**Task goal**:
Print each entry verbatim.

Supplied entries below:

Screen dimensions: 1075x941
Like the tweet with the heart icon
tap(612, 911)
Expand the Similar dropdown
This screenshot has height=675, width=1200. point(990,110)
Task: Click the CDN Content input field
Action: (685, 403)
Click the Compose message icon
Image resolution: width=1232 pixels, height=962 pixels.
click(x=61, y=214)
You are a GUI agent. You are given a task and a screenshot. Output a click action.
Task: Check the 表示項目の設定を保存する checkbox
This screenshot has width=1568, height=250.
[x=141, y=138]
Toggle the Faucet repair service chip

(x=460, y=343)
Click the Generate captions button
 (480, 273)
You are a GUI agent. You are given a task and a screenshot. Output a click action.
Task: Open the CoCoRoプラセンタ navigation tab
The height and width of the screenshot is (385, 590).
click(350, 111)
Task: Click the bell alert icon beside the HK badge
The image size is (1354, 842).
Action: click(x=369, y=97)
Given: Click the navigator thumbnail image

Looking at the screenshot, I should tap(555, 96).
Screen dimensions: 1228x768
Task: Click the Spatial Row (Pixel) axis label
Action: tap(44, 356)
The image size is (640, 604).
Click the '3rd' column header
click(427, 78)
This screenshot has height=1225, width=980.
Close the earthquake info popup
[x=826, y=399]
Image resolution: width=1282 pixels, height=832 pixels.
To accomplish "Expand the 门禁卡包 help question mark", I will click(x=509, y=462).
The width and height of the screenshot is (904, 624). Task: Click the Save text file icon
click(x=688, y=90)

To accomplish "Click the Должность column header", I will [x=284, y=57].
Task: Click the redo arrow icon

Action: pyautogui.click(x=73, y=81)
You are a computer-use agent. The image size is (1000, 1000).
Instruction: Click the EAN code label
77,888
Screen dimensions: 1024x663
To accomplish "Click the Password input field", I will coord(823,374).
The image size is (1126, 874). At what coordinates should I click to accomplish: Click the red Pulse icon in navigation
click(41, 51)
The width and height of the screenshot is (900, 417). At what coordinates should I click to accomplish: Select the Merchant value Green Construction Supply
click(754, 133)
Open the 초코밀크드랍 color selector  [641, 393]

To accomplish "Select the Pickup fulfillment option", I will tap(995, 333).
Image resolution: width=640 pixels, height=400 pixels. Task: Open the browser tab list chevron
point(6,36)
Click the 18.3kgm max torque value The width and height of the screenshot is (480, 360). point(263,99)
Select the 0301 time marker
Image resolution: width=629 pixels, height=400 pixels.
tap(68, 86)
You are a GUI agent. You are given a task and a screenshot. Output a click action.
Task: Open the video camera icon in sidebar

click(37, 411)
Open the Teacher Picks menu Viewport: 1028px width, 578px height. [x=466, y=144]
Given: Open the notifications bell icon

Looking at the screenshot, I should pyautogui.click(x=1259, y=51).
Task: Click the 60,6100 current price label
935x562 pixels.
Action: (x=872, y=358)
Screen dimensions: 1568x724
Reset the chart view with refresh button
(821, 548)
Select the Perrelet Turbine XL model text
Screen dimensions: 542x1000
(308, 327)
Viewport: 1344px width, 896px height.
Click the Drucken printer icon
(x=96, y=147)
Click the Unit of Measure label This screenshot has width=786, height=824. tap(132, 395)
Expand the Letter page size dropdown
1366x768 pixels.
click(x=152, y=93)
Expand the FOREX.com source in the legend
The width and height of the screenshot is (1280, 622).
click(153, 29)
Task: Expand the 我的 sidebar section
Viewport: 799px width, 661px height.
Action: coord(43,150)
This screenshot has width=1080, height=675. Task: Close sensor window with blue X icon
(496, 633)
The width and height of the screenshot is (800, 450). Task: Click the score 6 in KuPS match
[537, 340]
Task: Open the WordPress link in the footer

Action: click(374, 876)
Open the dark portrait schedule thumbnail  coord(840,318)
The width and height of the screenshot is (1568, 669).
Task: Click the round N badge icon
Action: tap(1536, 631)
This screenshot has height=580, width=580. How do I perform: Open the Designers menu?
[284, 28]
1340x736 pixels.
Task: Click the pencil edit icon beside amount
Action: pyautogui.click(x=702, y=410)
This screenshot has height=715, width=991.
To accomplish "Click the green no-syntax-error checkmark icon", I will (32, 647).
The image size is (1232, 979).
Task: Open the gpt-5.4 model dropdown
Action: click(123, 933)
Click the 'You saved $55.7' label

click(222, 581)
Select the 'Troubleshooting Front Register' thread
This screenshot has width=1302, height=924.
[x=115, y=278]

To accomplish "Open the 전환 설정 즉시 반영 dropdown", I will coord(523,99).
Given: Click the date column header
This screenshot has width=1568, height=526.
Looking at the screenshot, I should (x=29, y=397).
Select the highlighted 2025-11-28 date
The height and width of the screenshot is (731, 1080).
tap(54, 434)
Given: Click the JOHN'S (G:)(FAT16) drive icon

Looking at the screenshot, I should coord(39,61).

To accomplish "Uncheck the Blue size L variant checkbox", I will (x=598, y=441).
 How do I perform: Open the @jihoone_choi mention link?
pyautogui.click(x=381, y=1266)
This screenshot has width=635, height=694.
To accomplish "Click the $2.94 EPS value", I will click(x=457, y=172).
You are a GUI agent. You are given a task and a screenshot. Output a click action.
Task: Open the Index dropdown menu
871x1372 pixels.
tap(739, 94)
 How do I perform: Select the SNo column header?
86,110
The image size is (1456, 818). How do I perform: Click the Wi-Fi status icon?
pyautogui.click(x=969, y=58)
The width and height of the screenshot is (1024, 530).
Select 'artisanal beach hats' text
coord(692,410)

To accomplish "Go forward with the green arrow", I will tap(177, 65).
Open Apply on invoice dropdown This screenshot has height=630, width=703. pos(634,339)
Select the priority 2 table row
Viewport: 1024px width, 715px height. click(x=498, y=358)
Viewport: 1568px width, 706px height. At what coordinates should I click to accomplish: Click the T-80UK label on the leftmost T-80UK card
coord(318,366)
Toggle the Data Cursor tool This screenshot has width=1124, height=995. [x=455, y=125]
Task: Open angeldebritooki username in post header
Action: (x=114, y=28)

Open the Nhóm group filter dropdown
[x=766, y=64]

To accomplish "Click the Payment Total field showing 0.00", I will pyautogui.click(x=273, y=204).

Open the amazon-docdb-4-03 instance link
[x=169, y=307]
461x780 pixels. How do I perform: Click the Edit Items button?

End of Supplied entries.

**Completed task**:
Screen dimensions: 1075x941
Like the tweet with the heart icon
tap(612, 911)
Expand the Similar dropdown
This screenshot has height=675, width=1200. point(990,110)
Task: Click the CDN Content input field
Action: (685, 403)
Click the Compose message icon
Image resolution: width=1232 pixels, height=962 pixels.
click(x=61, y=214)
You are a GUI agent. You are given a task and a screenshot. Output a click action.
Task: Check the 表示項目の設定を保存する checkbox
This screenshot has width=1568, height=250.
[x=141, y=138]
Toggle the Faucet repair service chip

(x=460, y=343)
Click the Generate captions button
 (480, 273)
You are a GUI agent. You are given a task and a screenshot. Output a click action.
Task: Open the CoCoRoプラセンタ navigation tab
The height and width of the screenshot is (385, 590).
click(350, 111)
Task: Click the bell alert icon beside the HK badge
The image size is (1354, 842).
Action: click(x=369, y=97)
Given: Click the navigator thumbnail image

Looking at the screenshot, I should tap(555, 96).
Screen dimensions: 1228x768
Task: Click the Spatial Row (Pixel) axis label
Action: tap(44, 356)
The image size is (640, 604).
Click the '3rd' column header
click(427, 78)
This screenshot has height=1225, width=980.
Close the earthquake info popup
[x=826, y=399]
Image resolution: width=1282 pixels, height=832 pixels.
To accomplish "Expand the 门禁卡包 help question mark", I will click(x=509, y=462).
The width and height of the screenshot is (904, 624). Task: Click the Save text file icon
click(x=688, y=90)

To accomplish "Click the Должность column header", I will [x=284, y=57].
Task: Click the redo arrow icon

Action: pyautogui.click(x=73, y=81)
You are a computer-use agent. The image size is (1000, 1000).
Instruction: Click the EAN code label
77,888
Screen dimensions: 1024x663
To accomplish "Click the Password input field", I will coord(823,374).
The image size is (1126, 874). At what coordinates should I click to accomplish: Click the red Pulse icon in navigation
click(41, 51)
The width and height of the screenshot is (900, 417). At what coordinates should I click to accomplish: Select the Merchant value Green Construction Supply
click(754, 133)
Open the 초코밀크드랍 color selector  [641, 393]

To accomplish "Select the Pickup fulfillment option", I will tap(995, 333).
Image resolution: width=640 pixels, height=400 pixels. Task: Open the browser tab list chevron
point(6,36)
Click the 18.3kgm max torque value The width and height of the screenshot is (480, 360). point(263,99)
Select the 0301 time marker
Image resolution: width=629 pixels, height=400 pixels.
tap(68, 86)
You are a GUI agent. You are given a task and a screenshot. Output a click action.
Task: Open the video camera icon in sidebar

click(37, 411)
Open the Teacher Picks menu Viewport: 1028px width, 578px height. [x=466, y=144]
Given: Open the notifications bell icon

Looking at the screenshot, I should pyautogui.click(x=1259, y=51).
Task: Click the 60,6100 current price label
935x562 pixels.
Action: (x=872, y=358)
Screen dimensions: 1568x724
Reset the chart view with refresh button
(821, 548)
Select the Perrelet Turbine XL model text
Screen dimensions: 542x1000
(308, 327)
Viewport: 1344px width, 896px height.
Click the Drucken printer icon
(x=96, y=147)
Click the Unit of Measure label This screenshot has width=786, height=824. tap(132, 395)
Expand the Letter page size dropdown
1366x768 pixels.
click(x=152, y=93)
Expand the FOREX.com source in the legend
The width and height of the screenshot is (1280, 622).
click(153, 29)
Task: Expand the 我的 sidebar section
Viewport: 799px width, 661px height.
Action: coord(43,150)
This screenshot has width=1080, height=675. Task: Close sensor window with blue X icon
(496, 633)
The width and height of the screenshot is (800, 450). Task: Click the score 6 in KuPS match
[537, 340]
Task: Open the WordPress link in the footer

Action: click(374, 876)
Open the dark portrait schedule thumbnail  coord(840,318)
The width and height of the screenshot is (1568, 669).
Task: Click the round N badge icon
Action: tap(1536, 631)
This screenshot has height=580, width=580. How do I perform: Open the Designers menu?
[284, 28]
1340x736 pixels.
Task: Click the pencil edit icon beside amount
Action: pyautogui.click(x=702, y=410)
This screenshot has height=715, width=991.
To accomplish "Click the green no-syntax-error checkmark icon", I will (32, 647).
The image size is (1232, 979).
Task: Open the gpt-5.4 model dropdown
Action: click(123, 933)
Click the 'You saved $55.7' label

click(222, 581)
Select the 'Troubleshooting Front Register' thread
This screenshot has width=1302, height=924.
[x=115, y=278]

To accomplish "Open the 전환 설정 즉시 반영 dropdown", I will coord(523,99).
Given: Click the date column header
This screenshot has width=1568, height=526.
Looking at the screenshot, I should (x=29, y=397).
Select the highlighted 2025-11-28 date
The height and width of the screenshot is (731, 1080).
tap(54, 434)
Given: Click the JOHN'S (G:)(FAT16) drive icon

Looking at the screenshot, I should coord(39,61).

To accomplish "Uncheck the Blue size L variant checkbox", I will (x=598, y=441).
 How do I perform: Open the @jihoone_choi mention link?
pyautogui.click(x=381, y=1266)
This screenshot has width=635, height=694.
To accomplish "Click the $2.94 EPS value", I will click(x=457, y=172).
You are a GUI agent. You are given a task and a screenshot. Output a click action.
Task: Open the Index dropdown menu
871x1372 pixels.
tap(739, 94)
 How do I perform: Select the SNo column header?
86,110
The image size is (1456, 818). How do I perform: Click the Wi-Fi status icon?
pyautogui.click(x=969, y=58)
The width and height of the screenshot is (1024, 530).
Select 'artisanal beach hats' text
coord(692,410)

To accomplish "Go forward with the green arrow", I will tap(177, 65).
Open Apply on invoice dropdown This screenshot has height=630, width=703. pos(634,339)
Select the priority 2 table row
Viewport: 1024px width, 715px height. click(x=498, y=358)
Viewport: 1568px width, 706px height. At what coordinates should I click to accomplish: Click the T-80UK label on the leftmost T-80UK card
coord(318,366)
Toggle the Data Cursor tool This screenshot has width=1124, height=995. [x=455, y=125]
Task: Open angeldebritooki username in post header
Action: (x=114, y=28)

Open the Nhóm group filter dropdown
[x=766, y=64]

To accomplish "Click the Payment Total field showing 0.00", I will pyautogui.click(x=273, y=204).

Open the amazon-docdb-4-03 instance link
[x=169, y=307]
461x780 pixels. How do I perform: Click the Edit Items button?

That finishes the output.